Regardez l'enquête vidéo de VICE : Des billets pour Kim (Sous-titres en langue anglaise disponibles en cliquant sur l'icône « CC »)

Dans le document du PIP on trouve les compagnies Armex et Alson, toutes les deux détenues par la même businesswoman polonaise, Cecylia Kowalska. Armex et Alson fournissent des travailleurs Nord-coréens à Nauta — l'un des plus anciens chantiers navals de Pologne — et à Crist, là où un travailleur est mort l'année dernière après que ses vêtements ont pris feu. Nauta met en avant ses « coûts de main d'oeuvre bas », comme une des choses qui font de ce chantier « un endroit idéal pour les autres pays de l'OTAN [qui veulent] réparer un navire ».

Dans le même document, on trouve l'information suivante : entre 2013 et 2016, Armex a reçu des travailleurs Nord-coréens via Rungrado. Pourtant, une brochure de l'entreprise annonce que la compagnie s'occupe du commerce de cosmétiques, de vêtements et d'eau minérale, entre autres produits.

En février dernier, l'ONU a publié un rapport impliquant Rungrado dans cette affaire de pièces de Scud envoyés en Égypte.

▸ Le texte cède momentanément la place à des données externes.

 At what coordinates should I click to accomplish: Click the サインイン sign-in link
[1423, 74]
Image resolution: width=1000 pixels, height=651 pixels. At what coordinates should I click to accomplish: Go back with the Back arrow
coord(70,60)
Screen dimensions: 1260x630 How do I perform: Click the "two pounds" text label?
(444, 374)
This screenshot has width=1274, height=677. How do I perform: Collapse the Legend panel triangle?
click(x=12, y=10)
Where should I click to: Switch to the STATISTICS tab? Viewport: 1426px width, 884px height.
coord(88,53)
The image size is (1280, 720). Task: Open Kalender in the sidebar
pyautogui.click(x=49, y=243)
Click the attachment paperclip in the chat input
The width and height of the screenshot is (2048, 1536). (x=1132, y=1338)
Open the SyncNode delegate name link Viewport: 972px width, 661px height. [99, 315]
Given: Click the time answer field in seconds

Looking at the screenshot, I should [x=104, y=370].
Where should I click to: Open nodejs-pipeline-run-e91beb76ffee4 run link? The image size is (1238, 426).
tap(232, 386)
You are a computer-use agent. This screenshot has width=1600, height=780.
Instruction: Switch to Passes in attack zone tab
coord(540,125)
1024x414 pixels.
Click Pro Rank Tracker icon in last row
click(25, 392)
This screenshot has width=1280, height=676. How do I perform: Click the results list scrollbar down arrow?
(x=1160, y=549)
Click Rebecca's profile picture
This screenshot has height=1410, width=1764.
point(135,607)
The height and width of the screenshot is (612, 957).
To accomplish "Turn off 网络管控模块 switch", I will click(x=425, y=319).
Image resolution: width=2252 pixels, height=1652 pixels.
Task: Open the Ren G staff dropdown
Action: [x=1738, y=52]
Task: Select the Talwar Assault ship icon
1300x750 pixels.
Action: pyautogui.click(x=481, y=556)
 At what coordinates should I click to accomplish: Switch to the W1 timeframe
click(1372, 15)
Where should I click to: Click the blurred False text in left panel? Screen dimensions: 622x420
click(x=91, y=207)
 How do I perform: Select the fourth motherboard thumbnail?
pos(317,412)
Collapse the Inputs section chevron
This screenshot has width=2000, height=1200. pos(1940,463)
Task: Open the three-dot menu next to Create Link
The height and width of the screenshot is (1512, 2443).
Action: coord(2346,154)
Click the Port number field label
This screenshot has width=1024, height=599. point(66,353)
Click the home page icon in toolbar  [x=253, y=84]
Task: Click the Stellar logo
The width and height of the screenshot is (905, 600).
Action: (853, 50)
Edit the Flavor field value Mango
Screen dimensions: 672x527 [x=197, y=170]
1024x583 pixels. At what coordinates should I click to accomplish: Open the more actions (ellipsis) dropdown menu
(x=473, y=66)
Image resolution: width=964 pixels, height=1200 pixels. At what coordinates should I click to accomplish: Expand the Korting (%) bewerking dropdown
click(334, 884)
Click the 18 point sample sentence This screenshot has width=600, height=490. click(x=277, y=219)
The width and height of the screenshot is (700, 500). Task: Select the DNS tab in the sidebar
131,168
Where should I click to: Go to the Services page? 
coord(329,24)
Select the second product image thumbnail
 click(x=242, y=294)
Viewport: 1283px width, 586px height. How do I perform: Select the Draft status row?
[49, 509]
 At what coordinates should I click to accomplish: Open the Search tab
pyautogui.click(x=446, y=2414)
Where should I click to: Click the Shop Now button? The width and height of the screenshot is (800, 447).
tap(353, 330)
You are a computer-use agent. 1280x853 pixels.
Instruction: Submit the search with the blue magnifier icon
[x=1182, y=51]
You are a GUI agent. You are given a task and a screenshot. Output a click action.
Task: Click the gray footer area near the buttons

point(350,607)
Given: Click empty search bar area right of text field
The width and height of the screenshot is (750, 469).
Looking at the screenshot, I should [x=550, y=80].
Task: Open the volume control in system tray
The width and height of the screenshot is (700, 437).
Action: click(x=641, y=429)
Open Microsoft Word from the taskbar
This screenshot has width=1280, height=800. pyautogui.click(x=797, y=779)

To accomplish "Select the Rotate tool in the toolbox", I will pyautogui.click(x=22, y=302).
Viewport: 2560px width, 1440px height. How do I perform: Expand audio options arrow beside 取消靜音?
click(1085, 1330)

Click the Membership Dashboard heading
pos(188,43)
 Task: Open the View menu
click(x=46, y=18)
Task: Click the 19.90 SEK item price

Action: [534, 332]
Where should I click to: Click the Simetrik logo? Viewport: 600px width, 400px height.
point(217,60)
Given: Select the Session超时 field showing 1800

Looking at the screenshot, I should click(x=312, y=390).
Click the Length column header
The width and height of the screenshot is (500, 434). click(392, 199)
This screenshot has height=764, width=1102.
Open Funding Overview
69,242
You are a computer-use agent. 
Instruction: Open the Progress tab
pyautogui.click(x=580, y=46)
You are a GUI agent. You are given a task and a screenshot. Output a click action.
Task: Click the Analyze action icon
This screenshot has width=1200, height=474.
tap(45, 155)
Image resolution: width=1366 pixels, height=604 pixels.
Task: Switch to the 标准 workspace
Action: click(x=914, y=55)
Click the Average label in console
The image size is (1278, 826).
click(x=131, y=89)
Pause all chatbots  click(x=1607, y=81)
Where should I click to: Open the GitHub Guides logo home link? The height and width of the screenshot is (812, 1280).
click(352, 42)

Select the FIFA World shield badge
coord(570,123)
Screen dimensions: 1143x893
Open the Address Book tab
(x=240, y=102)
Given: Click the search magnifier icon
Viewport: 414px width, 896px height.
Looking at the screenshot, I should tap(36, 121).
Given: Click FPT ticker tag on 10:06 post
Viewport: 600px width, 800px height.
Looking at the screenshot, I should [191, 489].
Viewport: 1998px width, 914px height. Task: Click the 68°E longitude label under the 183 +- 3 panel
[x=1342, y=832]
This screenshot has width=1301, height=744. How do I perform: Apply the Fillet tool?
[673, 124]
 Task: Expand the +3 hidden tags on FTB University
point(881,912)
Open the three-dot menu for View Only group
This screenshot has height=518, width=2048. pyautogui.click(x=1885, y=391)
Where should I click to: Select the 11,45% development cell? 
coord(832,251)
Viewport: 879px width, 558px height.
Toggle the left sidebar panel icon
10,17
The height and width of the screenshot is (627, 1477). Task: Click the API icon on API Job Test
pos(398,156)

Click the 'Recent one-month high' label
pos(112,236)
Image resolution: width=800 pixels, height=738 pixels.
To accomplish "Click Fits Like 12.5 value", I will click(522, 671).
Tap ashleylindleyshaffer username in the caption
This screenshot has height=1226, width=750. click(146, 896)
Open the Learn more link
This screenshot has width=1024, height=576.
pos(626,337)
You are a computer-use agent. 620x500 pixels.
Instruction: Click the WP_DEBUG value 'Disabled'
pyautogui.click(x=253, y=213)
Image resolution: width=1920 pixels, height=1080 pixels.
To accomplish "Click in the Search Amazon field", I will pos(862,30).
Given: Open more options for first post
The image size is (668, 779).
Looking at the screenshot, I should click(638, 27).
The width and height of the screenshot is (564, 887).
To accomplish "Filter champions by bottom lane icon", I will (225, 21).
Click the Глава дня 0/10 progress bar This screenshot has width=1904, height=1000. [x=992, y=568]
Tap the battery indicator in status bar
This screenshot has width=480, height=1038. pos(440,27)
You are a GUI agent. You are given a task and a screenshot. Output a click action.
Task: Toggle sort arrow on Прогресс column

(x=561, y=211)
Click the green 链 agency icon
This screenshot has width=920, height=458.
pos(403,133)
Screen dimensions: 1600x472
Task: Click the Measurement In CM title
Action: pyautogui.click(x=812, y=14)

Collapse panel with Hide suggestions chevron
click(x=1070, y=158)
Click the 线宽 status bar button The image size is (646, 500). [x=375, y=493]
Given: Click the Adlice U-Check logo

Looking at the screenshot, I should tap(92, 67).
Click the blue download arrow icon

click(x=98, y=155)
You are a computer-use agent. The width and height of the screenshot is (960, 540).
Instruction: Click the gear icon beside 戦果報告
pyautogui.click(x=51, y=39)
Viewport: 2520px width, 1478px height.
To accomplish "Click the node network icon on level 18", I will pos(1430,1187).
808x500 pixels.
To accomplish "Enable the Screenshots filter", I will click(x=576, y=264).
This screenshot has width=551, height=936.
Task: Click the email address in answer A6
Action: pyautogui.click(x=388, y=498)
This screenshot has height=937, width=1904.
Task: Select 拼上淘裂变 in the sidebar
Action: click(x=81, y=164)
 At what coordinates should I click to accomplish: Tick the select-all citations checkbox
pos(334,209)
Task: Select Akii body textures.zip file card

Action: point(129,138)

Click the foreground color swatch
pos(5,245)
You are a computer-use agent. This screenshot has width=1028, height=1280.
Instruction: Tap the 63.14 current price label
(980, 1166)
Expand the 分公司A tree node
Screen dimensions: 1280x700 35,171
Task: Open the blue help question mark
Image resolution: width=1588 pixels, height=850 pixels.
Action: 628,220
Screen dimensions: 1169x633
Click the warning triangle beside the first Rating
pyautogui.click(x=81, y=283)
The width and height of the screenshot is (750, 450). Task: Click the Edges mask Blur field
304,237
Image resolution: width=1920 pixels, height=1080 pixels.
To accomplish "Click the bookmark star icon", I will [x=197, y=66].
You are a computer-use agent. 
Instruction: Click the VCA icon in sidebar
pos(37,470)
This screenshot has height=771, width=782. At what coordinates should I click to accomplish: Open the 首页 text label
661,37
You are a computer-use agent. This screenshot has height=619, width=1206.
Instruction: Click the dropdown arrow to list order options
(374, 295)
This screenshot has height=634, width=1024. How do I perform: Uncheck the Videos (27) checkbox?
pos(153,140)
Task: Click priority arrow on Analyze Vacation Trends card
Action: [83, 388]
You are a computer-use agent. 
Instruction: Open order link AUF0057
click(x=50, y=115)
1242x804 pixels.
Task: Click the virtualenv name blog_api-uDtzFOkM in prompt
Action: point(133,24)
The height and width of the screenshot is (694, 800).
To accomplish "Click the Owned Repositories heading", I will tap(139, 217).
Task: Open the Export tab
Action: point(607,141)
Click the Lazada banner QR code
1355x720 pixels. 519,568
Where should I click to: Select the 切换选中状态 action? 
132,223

Rungrado envoie également des travailleurs nord-coréens à Atal, une compagnie polonaise qui fait dans les immeubles de luxe, toujours d'après les informations du PIP. Nous avons interrogé Atal. Un porte-parole a expliqué que les Nord-coréens ne travaillaient pas pour Atal mais pour un sous-traitant, JP Construct. Le patron de JP Construct, Mateusz Zbigniew Juroszek, est le fils du président du conseil d'administration d'Atal, Zbigniew Juroszek.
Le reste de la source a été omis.